The EVO diagram is the best of them all, but has the problem that it’s also the least easily understood and the most complicated. But then if you reduced it to a smaller number of branches to make it more graphically appealing, you’d have to choose where to prune, and unfortunately for us humans, we wouldn’t be represented at all on a fair and simplified illustration of biodiversity.

Comments

  1. says

    I looked before I read, and my eye went straight to EVO, glanced at the other two, and came to rest on EVO again. For whatever that’s worth.

  2. says

    If you prune the tree by ecological impact, I expect humans would at least show up. It’d probably be a useful representation of significance too, although working out exactly how much effect a given species has on the survival of other species sounds like a serious challenge.

  3. unclefrogy says

    if the diagrams are taken as a way to understand how we think about “nature” like “which illustration best describes nature? rank in order 1,2,3,”
    I would bet that most people would rank them as they are given, most people would not even understand the EVO diagram at all.
    uncle frogy

  4. says

    The EVO graphic looks like the cross section of a tree, which makes it all the more à propos.

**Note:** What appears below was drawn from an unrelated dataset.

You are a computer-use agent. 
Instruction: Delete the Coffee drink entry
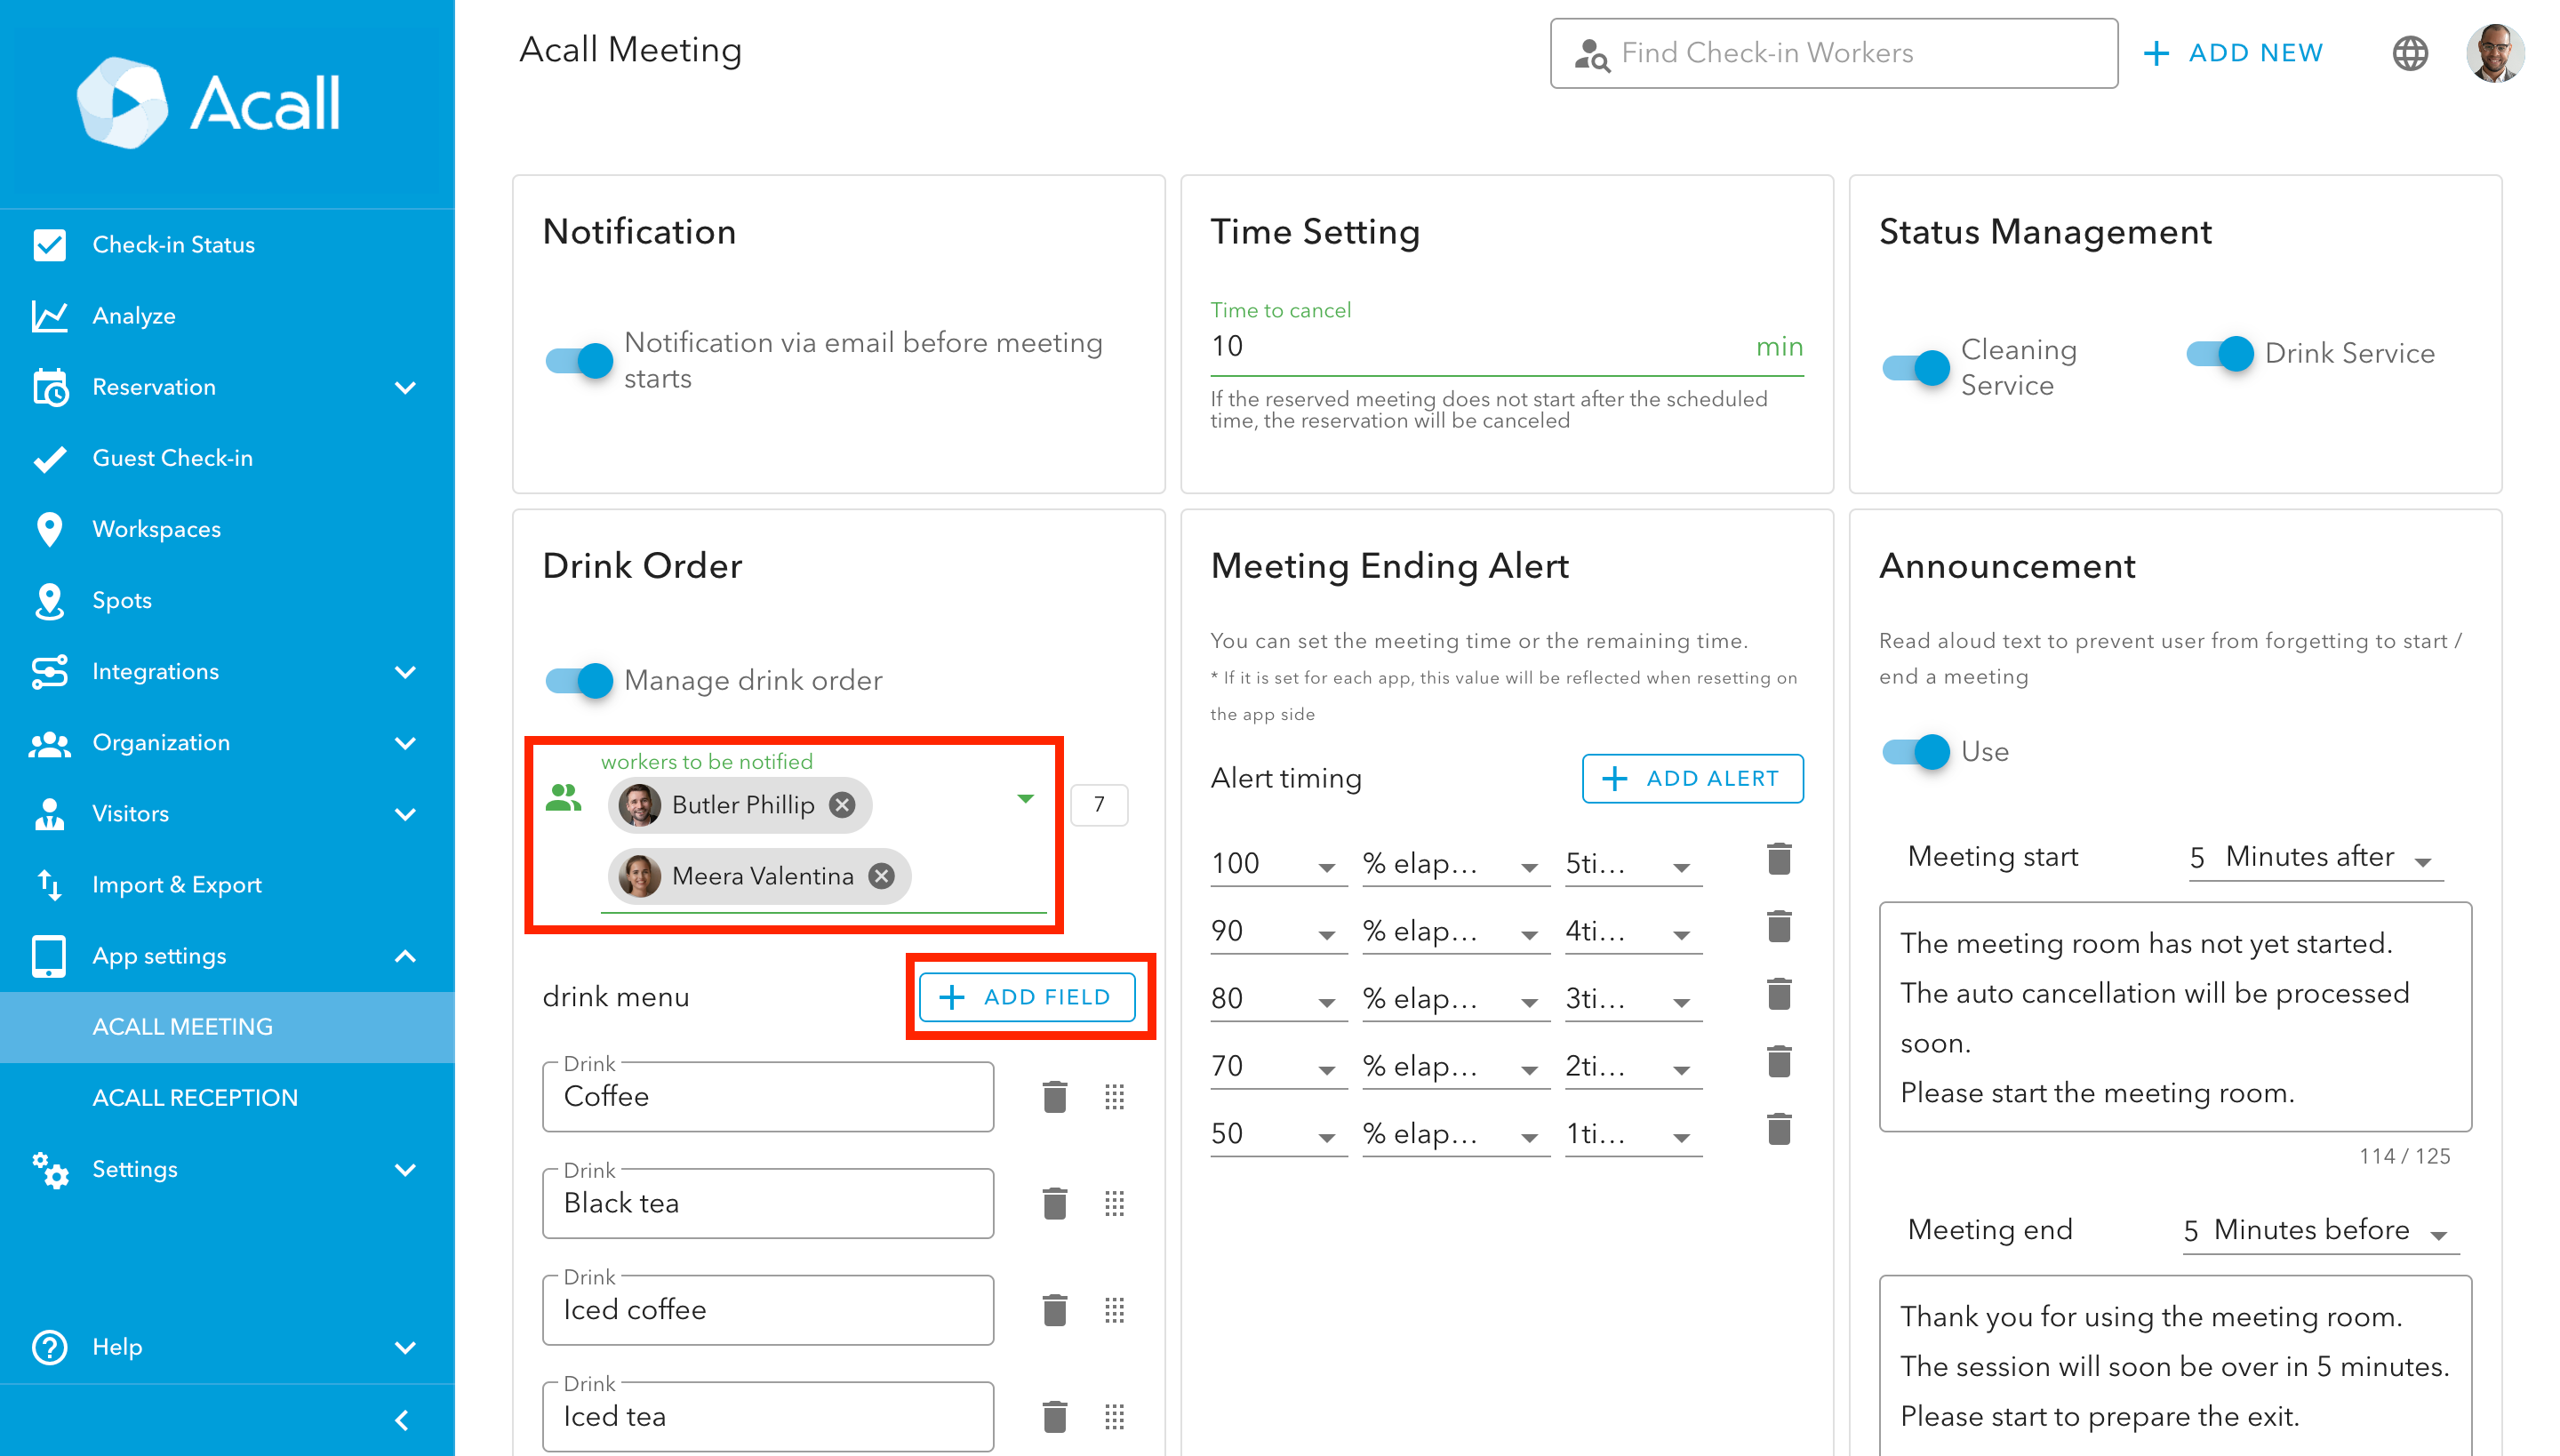click(x=1054, y=1097)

    Changing people’s view from ECO to EVO is like teaching people alternate forms of the periodic table. People have one way of thinking so ingrained into them that they are resistant to and unwilling to see another, even if there may be a better way.

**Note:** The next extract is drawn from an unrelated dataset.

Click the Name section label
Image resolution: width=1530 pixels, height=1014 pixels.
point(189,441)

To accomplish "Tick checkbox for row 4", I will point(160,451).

    http://www.meta-synthesis.com/webbook/35_pt/postcard.png

    http://www.chemistryland.com/CHM151W/02-Atoms/Chaos/SpiralTable.jpg

  5. khms says

    #4 left0ver1under

    the periodic table. People have one way of thinking so ingrained into them that they are resistant to and unwilling to see another, even if there may be a better way.

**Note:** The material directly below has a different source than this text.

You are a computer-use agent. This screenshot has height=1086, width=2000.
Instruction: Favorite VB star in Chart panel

    http://www.meta-synthesis.com/webbook/35_pt/postcard.png

    http://www.chemistryland.com/CHM151W/02-Atoms/Chaos/SpiralTable.jpg

    I looked at the first, and immediately went “Oh, that’s much better than the traditional thing, it’s much more obvious how the orbital stuff affects all this, nice”. (It’s been approximately 40 years since I learned that.)

    Then I looked at the second, squinted a bit, and decided that no, that one really doesn’t work. It’s even worse than the traditional table, in that it represents latter classes as exceptions to the general rule, when they most definitely aren’t.

  6. randommonster says

    Wow, where can I find a super high-res version of that EVO diagram? The thumbnail is intriguing!

  7. says

    One or more of the three depending on the needs of the moment.

    EGO has driven a lot of how we have set up our societies and is reflective of how our brains tend to function (self-referencing) so a human centered view is useful to a point. Come to think of it, doesn’t that fold EGO into EVO?

    ECO is useful for how we actually fit into the the world now, and how we (and other things) fit into it at individual slices of time in the past.

    EVO is useful for how we relate to all the other things I referenced in ECO, and for finding all the common denominators for how and why it is and works the way that it does.